Starting point is 00:12:11 Random encounters in conventions should be very rare and should only be thrown in if you need to add additional time or you're scared that you're going to finish early. Tip 7. If you have players that are brand new to gaming, strongly limit the random encounters that you have or remove them altogether. Focus on getting them to buy into the story, the world, the game. Once that happens, now start reintroducing random encounters because it helps them understand that the world does move. Tip 8. Use online generators or pre-built tables to get ideas for encounters But pre-make them instead of having to tap dance around the table making your players wait while you look up a monster. You don't know
Starting point is 00:12:51 tip nine Just because a random encounter happens. It doesn't have to happen directly to the pcs I used the example of the fire at the farmhouse earlier The pcs could see the random encounter in the distance or come upon the aftermath of the encounter. In a game I DM'd a few years ago, I had a random encounter idea that I wanted to use and I stuck it in my notebook and I knew I would pull it out eventually. Excuse me while I whip this out. The players were in a campaign against a faceless big Bad Evil guy, think one of the Lovecraftian great old ones trying to return to the world
Starting point is 00:13:27 and capturing the minds of minions to make it happen. The players were about 5th level and had no idea how powerful the Big Bad Evil guy and his allies were at the time. I wanted to reveal that there were dragons, plural, in league with the Big Bad Evil guy, but if the dragon directly attacked the party, it would have literally eaten them for lunch. So one evening while the party was camping, in the second watch, I rolled the fact that a random encounter happened, and I decided I wanted to pull this one out of the notebook. So I had the dragon do a flyby attack, not on the party,
Starting point is 00:13:59 but on a nearby town. The character who was on watch saw flames erupt in the distance, woke everyone up who quickly packed their crap and ran the six miles to investigate. As they got close, they heard the screams of the terrified and the dying in the small town. They found that the town was decimated, much of it in flames. A doomsayer was in the town square commanding the populace to repent and worship the big bad evil guy, or this destruction will be repeated upon them again and again and again. Cue fight.

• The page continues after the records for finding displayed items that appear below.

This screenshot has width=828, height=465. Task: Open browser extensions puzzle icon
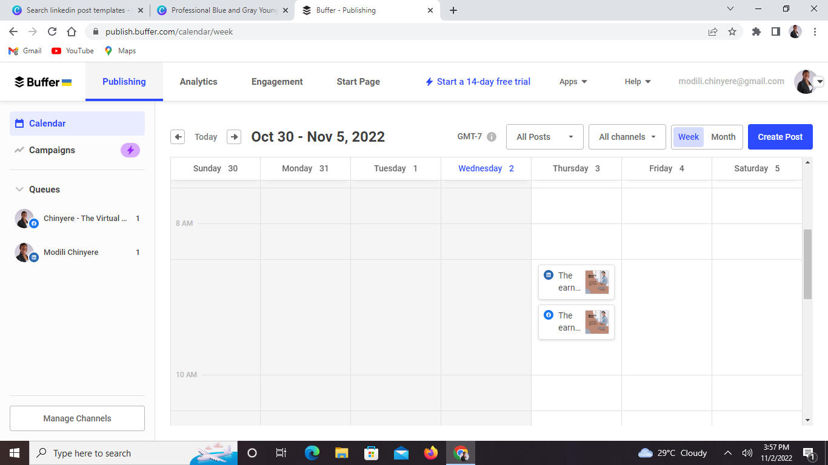tap(756, 31)
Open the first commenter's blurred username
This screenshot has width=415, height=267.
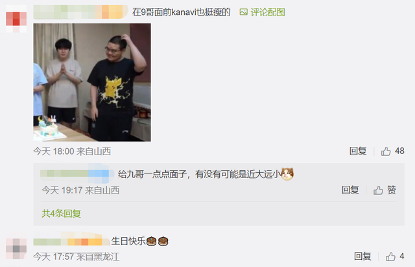pyautogui.click(x=80, y=12)
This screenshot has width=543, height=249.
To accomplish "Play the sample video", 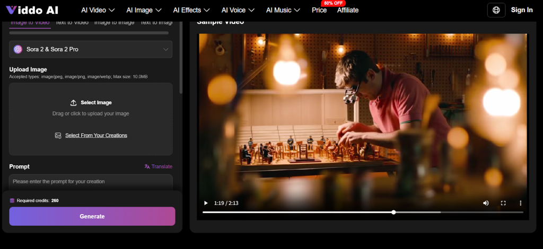I will 206,203.
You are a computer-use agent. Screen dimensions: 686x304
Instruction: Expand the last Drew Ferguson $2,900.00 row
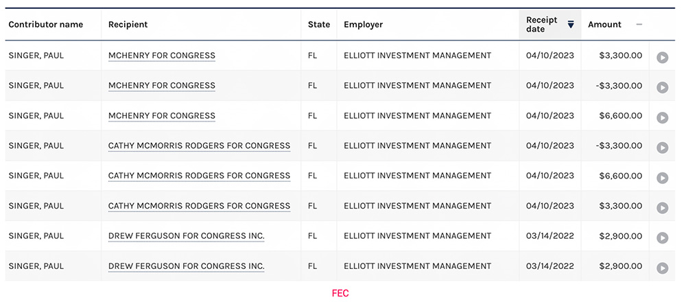[662, 268]
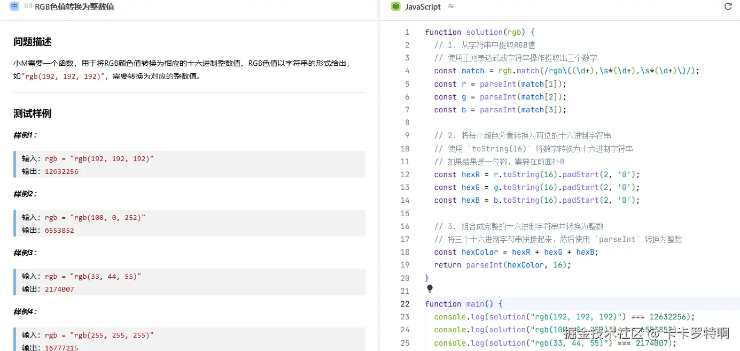Click the 样例3 input rgb(33, 44, 55)

pos(92,277)
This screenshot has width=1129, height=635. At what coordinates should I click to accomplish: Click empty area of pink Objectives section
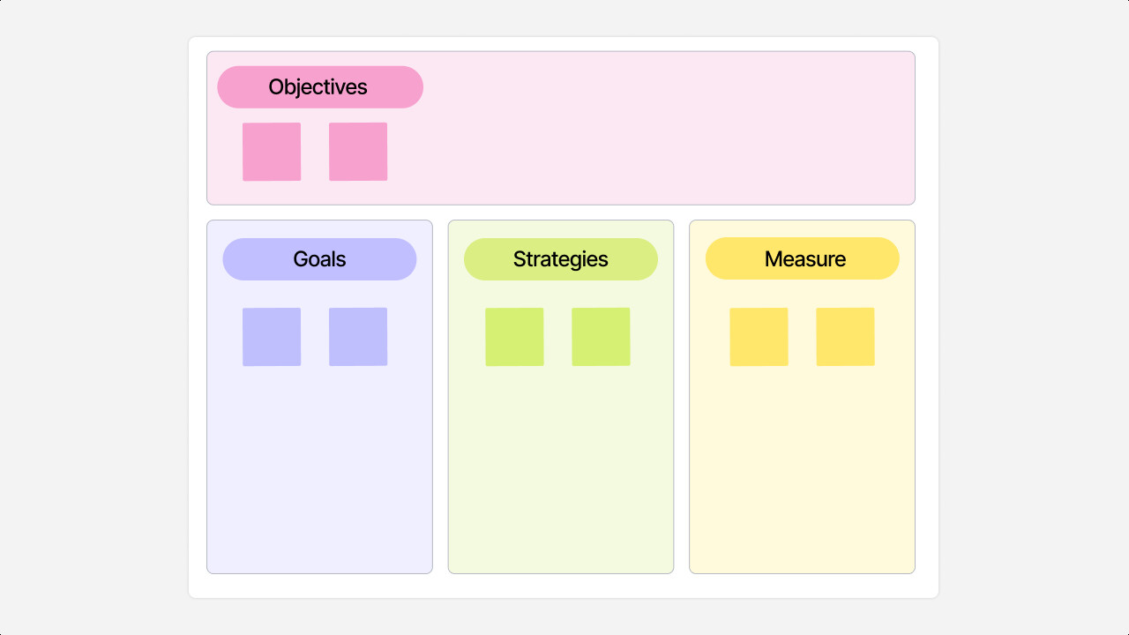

Starting point is 00:14:34 Reveal of a nearby cult hideout. The adventure continued on, but the party remembered the town of Thornwood. One of the characters actually painted the town's crest on his shield. The random encounter happened because I rolled it on the dice, but it supported the greater narrative. Tip 10. If random encounters are rare, most should connect to known events, NPCs, or areas the PCs know,
Starting point is 00:14:57 or even very rarely, a PC's backstory. If they don't connect to anything else, make sure the random encounter can tell a self-contained story or the threads that are left unconnected can be tied back up later. Listen, random encounters are designed to simulate a full, lived-in, active world that stays in motion even when the PCs are elsewhere. Use them sparingly and to reinforce the events of the world, show the players how high the stakes have gotten, or make them self-contained stories that can be memorable. Use your random tables for creative ideas, but don't be a slave to what you roll. Ladies and gentlemen, thank you so much for listening. Once again, I want
Starting point is 00:15:36 to thank our sponsor, Science. Beware of any diet that recommends eating light. Black holes do that, and they're really heavy. This has been the Taking 20 podcast, episode 40, Random Encounters. My name is Jeremy Shelley, and I hope that your next game is your best game.